I'd never left the country; I hadn't even moved house in a decade.
She came home only now and then, on her way between continents, but we'd stayed in touch electronically, circumstances permitting. (They take away your SatPhone in Bolivian prisons.)
The telecommunications multinationals all offer their own expensive services for contacting someone when you don't know in advance what country they're in. The advertising suggests that it's an immensely difficult task; the fact is, every SatPhone's location is listed in a central database, which is kept up to date by pooling information from all the regional satellites. Since I happened to have "acquired" the
access codes to consult that database, I could phone Paula directly, wherever she was, without paying the ludicrous surcharge. It was more a matter of nostalgia than miserliness; this minuscule bit of hacking was a token gesture, proof that in spite of impending middle age, I wasn't yet terminally law-abiding, conservative and dull.
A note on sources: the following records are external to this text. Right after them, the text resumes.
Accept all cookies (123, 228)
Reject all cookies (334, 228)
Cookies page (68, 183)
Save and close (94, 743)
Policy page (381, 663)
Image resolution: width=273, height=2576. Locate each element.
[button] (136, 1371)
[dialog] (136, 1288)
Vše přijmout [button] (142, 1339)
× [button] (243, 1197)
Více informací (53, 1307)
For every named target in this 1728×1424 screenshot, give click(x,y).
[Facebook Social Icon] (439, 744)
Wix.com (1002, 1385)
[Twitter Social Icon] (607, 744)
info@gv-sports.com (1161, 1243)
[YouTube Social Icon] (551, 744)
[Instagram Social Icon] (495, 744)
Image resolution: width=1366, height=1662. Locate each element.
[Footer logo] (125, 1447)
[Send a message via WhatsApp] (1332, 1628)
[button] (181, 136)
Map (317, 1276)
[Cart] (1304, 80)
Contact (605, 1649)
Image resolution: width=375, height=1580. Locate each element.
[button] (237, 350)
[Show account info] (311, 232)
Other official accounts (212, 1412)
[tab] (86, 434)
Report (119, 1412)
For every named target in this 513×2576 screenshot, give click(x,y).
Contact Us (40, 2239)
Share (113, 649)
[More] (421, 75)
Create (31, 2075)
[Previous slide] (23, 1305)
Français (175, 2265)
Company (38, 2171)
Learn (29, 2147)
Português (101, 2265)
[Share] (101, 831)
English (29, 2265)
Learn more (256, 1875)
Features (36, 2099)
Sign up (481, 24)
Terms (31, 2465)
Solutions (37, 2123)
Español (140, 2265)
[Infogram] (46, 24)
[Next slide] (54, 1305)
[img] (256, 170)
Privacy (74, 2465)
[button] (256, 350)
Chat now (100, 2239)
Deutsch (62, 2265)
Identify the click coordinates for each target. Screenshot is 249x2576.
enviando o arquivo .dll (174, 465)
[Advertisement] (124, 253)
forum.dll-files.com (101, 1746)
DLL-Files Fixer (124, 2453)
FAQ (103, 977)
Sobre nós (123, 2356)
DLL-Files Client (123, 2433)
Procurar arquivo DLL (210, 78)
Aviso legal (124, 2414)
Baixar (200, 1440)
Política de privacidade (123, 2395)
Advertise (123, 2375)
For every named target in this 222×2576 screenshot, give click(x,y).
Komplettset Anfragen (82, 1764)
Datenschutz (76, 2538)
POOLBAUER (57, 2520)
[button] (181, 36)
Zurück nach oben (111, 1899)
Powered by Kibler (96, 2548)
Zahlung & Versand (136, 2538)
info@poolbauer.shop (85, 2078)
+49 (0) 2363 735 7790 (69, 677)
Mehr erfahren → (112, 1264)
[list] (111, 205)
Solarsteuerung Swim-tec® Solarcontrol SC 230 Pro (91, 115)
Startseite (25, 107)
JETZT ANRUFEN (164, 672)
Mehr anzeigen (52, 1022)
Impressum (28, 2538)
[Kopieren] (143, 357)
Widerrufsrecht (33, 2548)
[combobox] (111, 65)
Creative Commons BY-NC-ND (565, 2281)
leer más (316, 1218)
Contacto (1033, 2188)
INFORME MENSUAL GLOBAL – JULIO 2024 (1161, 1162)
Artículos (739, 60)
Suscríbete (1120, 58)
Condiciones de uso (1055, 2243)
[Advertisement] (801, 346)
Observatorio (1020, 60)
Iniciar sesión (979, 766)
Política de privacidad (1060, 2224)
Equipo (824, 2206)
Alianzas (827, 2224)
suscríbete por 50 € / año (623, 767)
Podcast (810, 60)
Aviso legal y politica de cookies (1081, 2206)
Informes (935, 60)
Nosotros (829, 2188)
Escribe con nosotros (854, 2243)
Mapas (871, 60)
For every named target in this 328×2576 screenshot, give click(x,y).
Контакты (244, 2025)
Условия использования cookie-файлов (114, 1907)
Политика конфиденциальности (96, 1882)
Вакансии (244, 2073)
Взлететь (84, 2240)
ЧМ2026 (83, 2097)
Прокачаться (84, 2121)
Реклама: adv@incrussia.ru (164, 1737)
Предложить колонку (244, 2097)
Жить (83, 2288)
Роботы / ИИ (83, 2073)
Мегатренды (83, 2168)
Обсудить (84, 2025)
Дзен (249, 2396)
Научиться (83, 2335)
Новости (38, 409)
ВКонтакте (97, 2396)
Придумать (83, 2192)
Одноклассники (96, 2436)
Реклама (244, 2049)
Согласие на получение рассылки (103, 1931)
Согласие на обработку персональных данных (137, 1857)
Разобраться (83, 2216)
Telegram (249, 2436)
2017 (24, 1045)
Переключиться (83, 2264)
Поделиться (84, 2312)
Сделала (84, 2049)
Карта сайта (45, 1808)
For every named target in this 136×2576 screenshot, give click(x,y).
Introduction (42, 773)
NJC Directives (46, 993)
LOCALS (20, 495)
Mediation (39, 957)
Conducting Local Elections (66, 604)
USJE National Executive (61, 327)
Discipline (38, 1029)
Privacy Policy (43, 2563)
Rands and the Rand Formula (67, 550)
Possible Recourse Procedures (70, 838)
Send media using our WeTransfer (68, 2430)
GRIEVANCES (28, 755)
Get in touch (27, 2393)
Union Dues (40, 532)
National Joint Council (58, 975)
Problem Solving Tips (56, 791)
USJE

I'd automated the whole procedure long ago. The database said she was in Gabon; my program calculated local time, judged 10:23 p.m to be civilized enough, and made the call. Seconds later, she was on the screen.
"Karen! How are you? You look like shit. I thought you were going to call last week—what happened?"
The image was perfectly clear, the sound clean and undistorted (fiber-optic cables might be scarce in central Africa, but geosynchronous satellites are directly overhead). As soon as I set eyes on her, I felt sure she didn't have the virus. She was right—I looked half-dead, whereas she was as animated as ever. Half a lifetime spent outdoors meant her skin had aged much faster than mine—but there was always a glow of energy, a purpose, about her that more than compensated.
She was close to the lens, so I couldn't see much of the background, but it looked like a fiberglass hut, lit by a couple of hurricane lamps; a step up from the usual tent.
"I'm sorry, I didn't get around to it. Gabon? Weren't you in Ecuador—?"
"Yes, but I met Mohammed. He's a botanist. From Indonesia. Actually, we met in Bogota; he was on his way to a conference in Mexico—"
"But—"
"Why Gabon ? This is where he was going next, that's all. There's a fungus here, attacking the crops, and I couldn't resist coming along . . ."
I nodded, bemused, through ten minutes of convoluted explanations, not paying too much attention; in three months' time it would all be ancient history. Paula survived as a freelance pop-science journalist, darting around the globe writing articles for magazines, and scripts for TV programs, on the latest ecological trouble spots. To be honest, I had severe doubts that this kind of predigested ecobabble did the planet any good, but it certainly made her happy. I envied her that. I could not have lived her life—in no sense was she the woman I "might have been"—but nonetheless it hurt me, at times, to see in her eyes the kind of sheer excitement that I hadn't felt, myself, for a decade.